## Exercise directions:
Give the listing below again with "screenshot" replaced by "image" and everything else unchanged, leaving the pictures out.

#####

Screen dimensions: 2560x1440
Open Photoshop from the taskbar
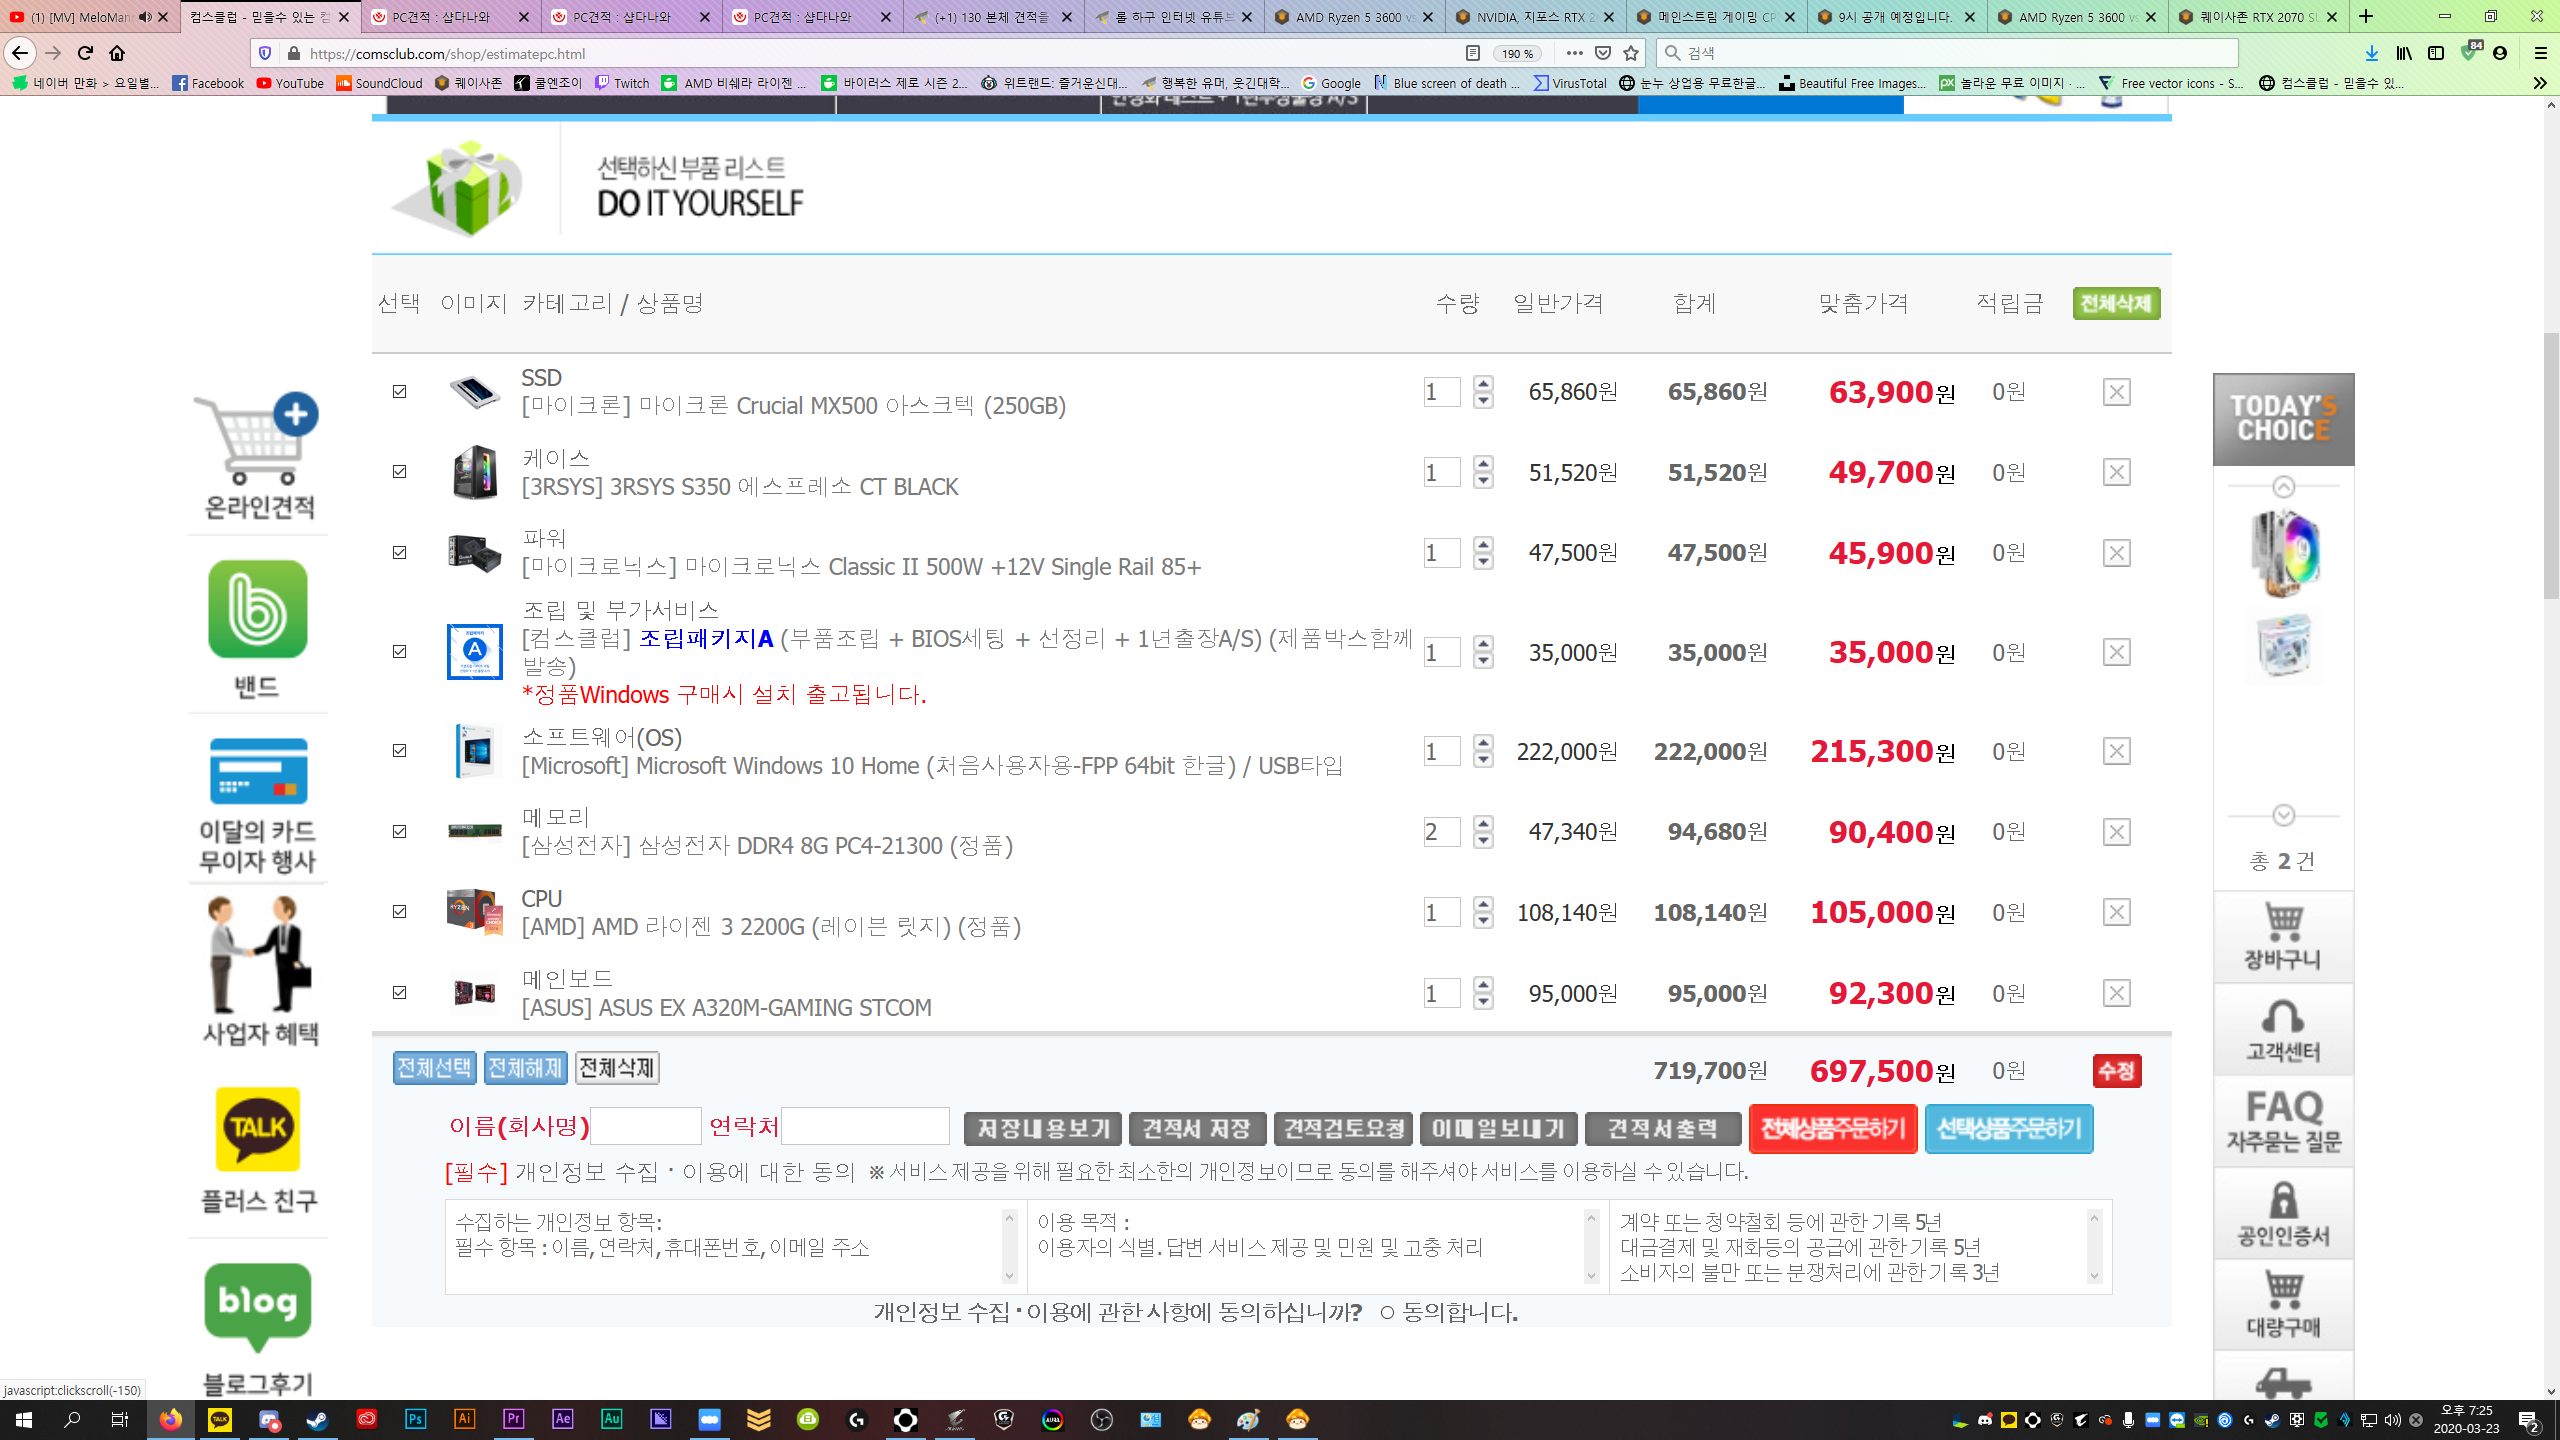(x=415, y=1419)
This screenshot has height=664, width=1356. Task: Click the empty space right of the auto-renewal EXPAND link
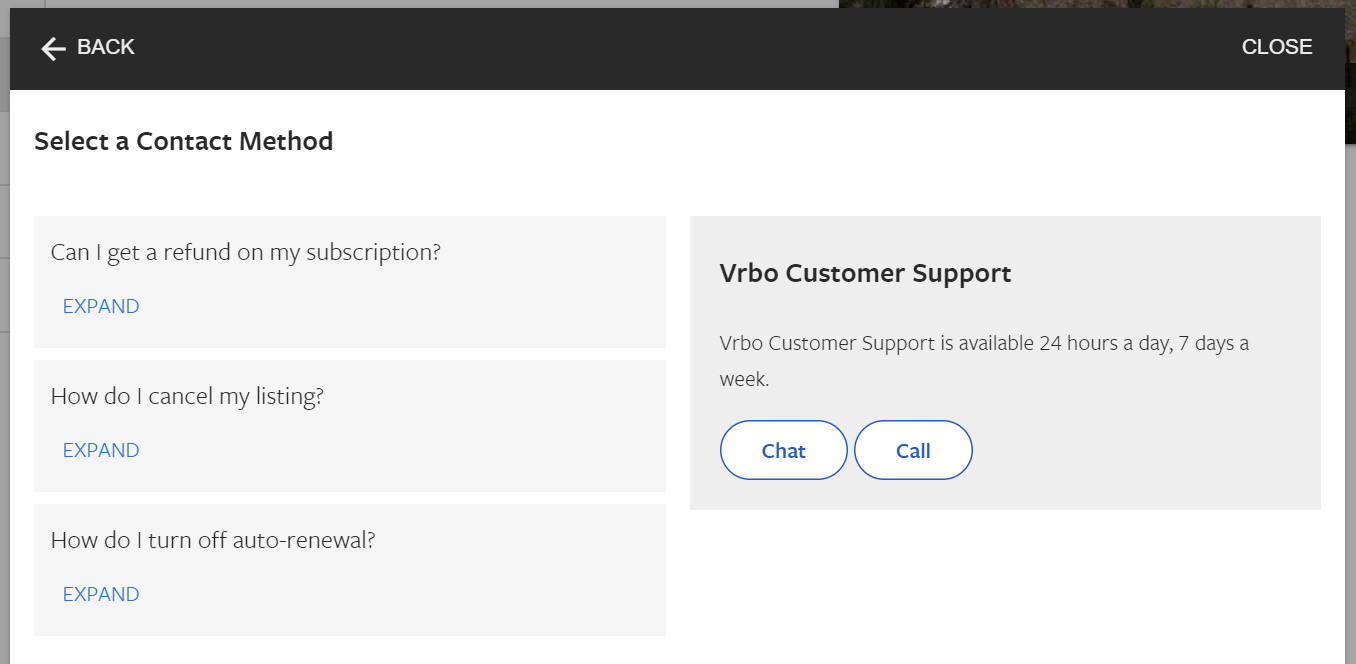pos(400,594)
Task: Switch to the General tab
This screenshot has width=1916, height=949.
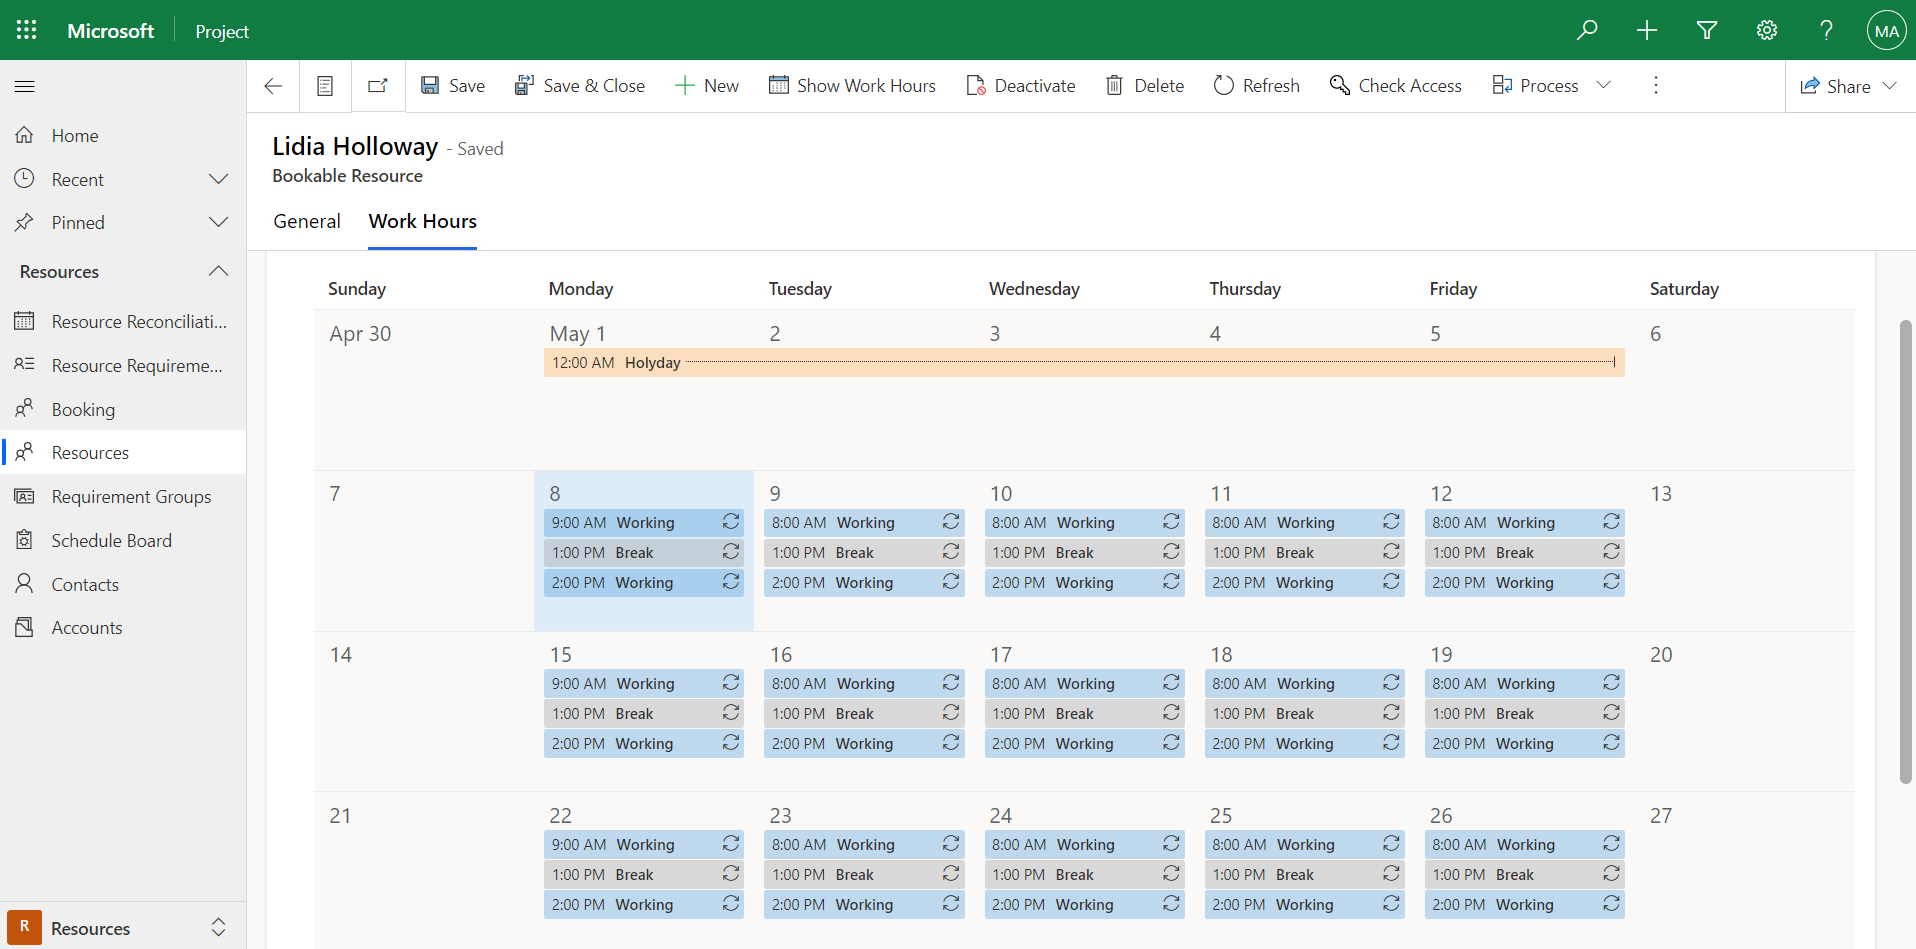Action: click(307, 221)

#####

## Result for this exercise:
Screen dimensions: 2560x1440
Open Photoshop from the taskbar
(x=415, y=1419)
This image has height=664, width=1356. Task: Click the empty space right of the auto-renewal EXPAND link
pos(400,594)
Task: Switch to the General tab
This image has width=1916, height=949.
Action: click(307, 221)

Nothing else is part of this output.